Thank God I have a DVR now. Talk about something that doesn't suck! I don't know how I survived before it! Now I can zip through 5 minute commercial breaks in less than 20 seconds. So I rarely watch a show as it's airing these days. I record...and watch later.

Thank you DVR!

Long Commercial Breaks: You Suck!

Tuesday, April 15, 2008

#2 Local Commercials

It never fails. No matter where I travel in this country (and I travel a lot), as soon as I plop down in my hotel room and turn on the TV, there it is...the local commercial. You can recognize it right away.

The worst is the local car dealer. Talk about a walking, talking cliche'. Just switch over to any local station and he's there...with his greasy hair, standing in front of a line of used cars, shouting at the camera. Sometimes he wears a costume. Sometimes he's riding a horse. But he's always there. And is it just me, or do they all buy hair creme at the same place? Is there a brand of hair gel just for used car salesmen?


And when the screaming cheeseball isn't enough, they start with the kids (usually pre-pubescent twins who monotonely drone on about how "their daddy is the best car dealer ever!") and the animals. I've seen dancing dogs, talking cats and yes, even a yodeling camel.
Probably the worst local commerical I've ever seen, is Eagle Man:


But car dealers and insurance companies aren't the only ones. Here's a commercial for a local furniture store that's just awful:




That's 30 seconds of my life I'll never get back.

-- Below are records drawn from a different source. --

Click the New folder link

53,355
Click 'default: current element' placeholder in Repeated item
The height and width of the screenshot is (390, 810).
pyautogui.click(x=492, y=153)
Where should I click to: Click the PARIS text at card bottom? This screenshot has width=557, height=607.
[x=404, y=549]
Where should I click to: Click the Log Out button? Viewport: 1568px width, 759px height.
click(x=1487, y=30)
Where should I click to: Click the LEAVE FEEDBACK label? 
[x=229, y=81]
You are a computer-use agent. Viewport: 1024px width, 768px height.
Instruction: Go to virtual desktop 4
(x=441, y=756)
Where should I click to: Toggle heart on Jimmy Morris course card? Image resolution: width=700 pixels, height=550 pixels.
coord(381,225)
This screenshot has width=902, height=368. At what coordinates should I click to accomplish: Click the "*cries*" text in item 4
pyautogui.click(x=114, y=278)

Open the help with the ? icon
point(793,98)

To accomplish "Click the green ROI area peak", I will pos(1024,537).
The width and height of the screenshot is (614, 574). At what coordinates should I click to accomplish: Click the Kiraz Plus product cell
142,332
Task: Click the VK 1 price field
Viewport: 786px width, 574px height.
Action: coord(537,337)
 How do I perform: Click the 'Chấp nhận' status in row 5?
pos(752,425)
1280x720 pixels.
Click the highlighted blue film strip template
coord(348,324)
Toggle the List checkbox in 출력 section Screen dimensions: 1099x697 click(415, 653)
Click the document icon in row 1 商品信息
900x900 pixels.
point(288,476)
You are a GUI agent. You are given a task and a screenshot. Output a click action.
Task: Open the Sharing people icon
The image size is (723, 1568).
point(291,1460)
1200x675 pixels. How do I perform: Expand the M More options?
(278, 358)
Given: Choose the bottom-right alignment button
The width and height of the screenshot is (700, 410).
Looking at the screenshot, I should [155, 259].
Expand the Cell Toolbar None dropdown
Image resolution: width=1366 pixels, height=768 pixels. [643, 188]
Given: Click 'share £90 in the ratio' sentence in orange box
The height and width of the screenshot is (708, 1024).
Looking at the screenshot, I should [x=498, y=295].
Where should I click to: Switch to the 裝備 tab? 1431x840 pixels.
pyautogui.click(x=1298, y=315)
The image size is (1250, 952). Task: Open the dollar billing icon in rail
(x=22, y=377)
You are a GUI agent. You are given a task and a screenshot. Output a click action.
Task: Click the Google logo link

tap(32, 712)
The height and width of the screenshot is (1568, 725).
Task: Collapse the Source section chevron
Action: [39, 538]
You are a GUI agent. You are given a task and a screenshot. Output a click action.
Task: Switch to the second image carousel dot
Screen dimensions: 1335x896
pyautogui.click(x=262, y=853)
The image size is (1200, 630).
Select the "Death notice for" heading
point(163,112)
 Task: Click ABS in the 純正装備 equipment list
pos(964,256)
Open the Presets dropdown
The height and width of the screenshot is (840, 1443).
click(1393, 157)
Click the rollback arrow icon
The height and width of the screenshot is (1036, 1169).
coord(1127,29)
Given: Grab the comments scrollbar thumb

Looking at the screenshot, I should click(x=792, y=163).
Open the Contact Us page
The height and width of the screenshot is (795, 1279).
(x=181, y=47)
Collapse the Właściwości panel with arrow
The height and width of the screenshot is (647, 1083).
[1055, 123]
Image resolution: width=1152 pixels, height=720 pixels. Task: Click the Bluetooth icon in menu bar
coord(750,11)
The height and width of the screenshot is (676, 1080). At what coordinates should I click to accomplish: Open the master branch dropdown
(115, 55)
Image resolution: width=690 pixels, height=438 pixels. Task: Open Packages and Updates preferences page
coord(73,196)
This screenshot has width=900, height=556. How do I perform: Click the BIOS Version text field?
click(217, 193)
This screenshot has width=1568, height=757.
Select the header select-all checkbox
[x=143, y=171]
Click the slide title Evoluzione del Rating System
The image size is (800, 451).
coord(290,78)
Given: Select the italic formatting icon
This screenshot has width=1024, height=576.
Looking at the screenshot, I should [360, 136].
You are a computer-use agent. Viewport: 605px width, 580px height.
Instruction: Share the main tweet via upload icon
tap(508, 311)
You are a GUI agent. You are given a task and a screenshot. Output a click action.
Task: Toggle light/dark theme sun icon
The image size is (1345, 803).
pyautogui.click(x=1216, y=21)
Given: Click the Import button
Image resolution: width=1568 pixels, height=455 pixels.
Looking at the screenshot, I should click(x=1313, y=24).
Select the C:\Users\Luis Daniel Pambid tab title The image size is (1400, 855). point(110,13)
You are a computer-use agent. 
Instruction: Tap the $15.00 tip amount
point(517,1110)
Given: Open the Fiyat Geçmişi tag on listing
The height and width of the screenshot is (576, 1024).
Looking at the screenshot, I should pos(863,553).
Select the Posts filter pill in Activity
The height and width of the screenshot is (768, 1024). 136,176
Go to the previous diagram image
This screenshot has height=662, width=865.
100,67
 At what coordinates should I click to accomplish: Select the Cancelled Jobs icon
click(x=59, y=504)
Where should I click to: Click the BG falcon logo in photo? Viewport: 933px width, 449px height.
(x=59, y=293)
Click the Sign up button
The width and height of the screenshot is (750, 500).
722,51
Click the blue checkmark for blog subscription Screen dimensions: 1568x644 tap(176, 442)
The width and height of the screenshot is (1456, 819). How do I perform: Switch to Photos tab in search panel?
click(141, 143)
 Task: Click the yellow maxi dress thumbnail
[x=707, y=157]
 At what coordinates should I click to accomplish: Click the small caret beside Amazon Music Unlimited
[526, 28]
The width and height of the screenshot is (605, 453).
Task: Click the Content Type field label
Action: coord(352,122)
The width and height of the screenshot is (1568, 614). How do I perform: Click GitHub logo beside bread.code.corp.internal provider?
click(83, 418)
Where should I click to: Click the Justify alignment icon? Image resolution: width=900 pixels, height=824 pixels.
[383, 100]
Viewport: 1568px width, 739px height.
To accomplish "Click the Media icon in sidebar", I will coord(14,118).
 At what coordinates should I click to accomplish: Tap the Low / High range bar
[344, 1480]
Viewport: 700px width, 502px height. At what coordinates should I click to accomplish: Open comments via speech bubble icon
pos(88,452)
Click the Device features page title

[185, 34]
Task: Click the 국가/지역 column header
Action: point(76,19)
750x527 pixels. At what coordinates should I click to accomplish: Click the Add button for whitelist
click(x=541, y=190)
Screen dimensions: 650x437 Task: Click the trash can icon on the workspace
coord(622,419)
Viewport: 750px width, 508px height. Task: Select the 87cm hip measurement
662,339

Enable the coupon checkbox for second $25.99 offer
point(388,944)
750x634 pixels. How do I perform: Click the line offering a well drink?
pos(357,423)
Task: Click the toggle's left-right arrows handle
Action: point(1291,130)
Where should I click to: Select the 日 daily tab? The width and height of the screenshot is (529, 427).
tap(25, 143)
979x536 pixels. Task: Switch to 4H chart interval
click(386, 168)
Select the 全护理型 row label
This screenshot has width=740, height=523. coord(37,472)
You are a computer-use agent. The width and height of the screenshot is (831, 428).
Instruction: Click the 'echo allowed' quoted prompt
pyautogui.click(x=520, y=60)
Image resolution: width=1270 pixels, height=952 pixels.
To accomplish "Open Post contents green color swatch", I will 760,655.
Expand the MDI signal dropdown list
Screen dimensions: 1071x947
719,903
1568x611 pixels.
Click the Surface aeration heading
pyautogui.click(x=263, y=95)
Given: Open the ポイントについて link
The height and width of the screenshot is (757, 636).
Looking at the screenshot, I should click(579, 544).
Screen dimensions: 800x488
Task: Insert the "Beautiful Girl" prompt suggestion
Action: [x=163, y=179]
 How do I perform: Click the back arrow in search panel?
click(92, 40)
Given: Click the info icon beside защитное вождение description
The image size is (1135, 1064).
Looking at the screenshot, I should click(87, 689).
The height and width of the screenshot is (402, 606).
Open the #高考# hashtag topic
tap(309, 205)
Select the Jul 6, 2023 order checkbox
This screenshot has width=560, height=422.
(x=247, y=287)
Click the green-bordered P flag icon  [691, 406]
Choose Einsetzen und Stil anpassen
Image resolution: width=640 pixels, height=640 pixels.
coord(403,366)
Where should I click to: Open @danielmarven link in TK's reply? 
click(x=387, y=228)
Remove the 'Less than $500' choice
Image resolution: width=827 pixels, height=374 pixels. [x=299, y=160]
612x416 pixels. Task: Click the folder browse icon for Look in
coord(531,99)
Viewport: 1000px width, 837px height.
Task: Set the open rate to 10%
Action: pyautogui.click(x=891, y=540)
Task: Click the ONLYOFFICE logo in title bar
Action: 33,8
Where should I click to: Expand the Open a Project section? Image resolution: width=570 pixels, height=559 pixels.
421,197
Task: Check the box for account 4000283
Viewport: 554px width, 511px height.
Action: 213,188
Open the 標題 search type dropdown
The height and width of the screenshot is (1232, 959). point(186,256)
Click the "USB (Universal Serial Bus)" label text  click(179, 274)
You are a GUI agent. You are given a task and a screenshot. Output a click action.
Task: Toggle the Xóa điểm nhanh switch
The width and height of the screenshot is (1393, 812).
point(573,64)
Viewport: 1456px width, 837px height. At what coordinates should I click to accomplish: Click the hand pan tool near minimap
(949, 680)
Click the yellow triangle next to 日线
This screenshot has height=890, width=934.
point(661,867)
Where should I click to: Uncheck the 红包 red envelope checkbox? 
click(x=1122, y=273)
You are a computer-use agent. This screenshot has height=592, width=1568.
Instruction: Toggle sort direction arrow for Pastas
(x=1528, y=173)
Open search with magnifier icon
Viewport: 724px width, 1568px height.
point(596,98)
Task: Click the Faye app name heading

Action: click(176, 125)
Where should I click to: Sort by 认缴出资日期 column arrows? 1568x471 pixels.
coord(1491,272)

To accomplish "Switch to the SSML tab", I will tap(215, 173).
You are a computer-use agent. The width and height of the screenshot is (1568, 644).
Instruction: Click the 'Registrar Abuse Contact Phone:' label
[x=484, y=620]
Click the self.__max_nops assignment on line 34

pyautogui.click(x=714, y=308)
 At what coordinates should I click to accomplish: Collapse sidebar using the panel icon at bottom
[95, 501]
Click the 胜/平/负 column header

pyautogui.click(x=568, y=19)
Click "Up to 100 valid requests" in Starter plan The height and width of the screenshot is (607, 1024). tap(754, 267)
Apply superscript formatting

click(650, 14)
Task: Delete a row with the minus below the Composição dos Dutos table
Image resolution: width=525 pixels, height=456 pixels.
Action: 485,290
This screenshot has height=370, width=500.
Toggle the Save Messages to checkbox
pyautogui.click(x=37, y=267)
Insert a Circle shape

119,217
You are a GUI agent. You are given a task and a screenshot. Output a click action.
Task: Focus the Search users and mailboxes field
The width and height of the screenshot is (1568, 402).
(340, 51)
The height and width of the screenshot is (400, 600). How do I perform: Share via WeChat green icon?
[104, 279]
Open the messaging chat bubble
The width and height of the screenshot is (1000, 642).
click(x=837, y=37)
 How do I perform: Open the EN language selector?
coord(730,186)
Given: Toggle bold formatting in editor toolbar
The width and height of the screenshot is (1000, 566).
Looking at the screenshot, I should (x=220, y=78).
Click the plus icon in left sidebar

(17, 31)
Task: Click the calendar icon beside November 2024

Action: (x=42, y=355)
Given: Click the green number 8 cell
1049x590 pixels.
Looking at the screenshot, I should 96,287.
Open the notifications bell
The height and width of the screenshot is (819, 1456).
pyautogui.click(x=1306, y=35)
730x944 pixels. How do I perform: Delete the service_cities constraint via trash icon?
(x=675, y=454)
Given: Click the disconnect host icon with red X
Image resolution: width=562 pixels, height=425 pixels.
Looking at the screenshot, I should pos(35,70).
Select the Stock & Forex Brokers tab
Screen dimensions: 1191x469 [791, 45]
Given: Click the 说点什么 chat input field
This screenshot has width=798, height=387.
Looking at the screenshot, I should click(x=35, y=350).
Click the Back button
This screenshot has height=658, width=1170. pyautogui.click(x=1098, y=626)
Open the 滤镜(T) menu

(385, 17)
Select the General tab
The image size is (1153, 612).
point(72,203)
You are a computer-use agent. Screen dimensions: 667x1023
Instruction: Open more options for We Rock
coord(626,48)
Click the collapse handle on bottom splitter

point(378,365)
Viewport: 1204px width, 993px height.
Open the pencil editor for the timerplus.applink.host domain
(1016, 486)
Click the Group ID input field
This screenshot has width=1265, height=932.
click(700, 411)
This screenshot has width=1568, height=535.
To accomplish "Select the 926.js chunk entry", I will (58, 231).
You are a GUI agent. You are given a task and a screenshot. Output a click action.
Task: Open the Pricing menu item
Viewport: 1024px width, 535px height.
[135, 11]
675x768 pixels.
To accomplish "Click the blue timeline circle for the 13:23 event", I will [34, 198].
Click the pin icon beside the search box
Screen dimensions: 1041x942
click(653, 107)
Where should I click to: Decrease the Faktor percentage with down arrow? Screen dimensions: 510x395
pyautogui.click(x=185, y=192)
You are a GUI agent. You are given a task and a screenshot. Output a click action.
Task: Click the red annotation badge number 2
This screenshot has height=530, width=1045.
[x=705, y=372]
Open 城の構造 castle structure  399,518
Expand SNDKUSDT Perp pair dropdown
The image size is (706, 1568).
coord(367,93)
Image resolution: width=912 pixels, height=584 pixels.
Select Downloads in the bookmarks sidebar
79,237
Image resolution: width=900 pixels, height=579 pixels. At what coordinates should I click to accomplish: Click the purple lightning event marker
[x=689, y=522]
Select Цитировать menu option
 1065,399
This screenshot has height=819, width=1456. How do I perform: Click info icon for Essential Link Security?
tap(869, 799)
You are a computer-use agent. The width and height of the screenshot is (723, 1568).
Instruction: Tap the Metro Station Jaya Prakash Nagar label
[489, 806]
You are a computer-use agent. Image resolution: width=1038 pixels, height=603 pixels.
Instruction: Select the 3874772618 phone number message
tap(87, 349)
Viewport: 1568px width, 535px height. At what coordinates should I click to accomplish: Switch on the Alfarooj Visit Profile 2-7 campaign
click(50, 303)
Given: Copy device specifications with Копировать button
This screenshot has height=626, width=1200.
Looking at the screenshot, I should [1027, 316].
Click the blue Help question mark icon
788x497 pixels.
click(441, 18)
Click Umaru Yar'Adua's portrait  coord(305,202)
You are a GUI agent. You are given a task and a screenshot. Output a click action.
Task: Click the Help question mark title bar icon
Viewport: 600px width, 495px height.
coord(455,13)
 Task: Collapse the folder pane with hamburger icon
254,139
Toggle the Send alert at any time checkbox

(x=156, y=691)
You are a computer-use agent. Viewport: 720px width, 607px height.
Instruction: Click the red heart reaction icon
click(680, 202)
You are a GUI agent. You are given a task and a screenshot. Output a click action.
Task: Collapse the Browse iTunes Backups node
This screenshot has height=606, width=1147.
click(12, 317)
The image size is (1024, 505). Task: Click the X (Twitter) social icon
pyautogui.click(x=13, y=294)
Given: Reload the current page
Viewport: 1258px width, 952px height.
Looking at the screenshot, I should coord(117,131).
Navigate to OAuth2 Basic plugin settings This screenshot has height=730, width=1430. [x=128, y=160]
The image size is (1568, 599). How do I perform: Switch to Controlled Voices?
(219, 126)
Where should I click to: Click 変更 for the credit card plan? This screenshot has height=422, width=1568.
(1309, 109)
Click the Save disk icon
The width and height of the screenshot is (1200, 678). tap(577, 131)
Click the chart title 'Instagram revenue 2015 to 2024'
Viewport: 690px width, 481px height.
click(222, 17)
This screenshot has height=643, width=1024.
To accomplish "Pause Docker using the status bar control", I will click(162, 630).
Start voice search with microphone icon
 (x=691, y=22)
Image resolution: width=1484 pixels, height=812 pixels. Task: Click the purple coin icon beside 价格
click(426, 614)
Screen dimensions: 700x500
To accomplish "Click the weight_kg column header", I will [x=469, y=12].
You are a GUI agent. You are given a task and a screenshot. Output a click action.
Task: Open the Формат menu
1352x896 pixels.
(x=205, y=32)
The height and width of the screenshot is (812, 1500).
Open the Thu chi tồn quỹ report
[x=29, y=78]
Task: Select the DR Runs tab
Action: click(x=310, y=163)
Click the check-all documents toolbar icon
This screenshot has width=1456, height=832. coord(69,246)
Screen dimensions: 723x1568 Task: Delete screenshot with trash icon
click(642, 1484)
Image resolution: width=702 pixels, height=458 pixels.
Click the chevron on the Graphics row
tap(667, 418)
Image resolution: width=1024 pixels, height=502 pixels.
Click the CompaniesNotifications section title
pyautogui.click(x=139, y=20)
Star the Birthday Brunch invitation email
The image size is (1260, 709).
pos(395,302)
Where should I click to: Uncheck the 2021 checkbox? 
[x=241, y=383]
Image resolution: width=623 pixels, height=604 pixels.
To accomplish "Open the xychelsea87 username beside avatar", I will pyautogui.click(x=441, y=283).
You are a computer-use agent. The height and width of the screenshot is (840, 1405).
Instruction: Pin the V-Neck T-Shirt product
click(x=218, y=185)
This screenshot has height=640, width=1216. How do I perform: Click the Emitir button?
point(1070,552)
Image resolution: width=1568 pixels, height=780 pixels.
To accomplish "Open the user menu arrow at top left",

Lets be honest. Yeah, maybe they help make the name of the business memorable. But do you really want to do business with grown men who ride carpet rolls and lay eggs on cars?
I used to work in television. And it doesn't matter how much you tell the client that he shouldn't be in his own commercial...these guys insist on it! I don't know if its ego or the fact that they're just too cheap to fork over money for a quality spot. Probably both.

Local television commercials...You Suck.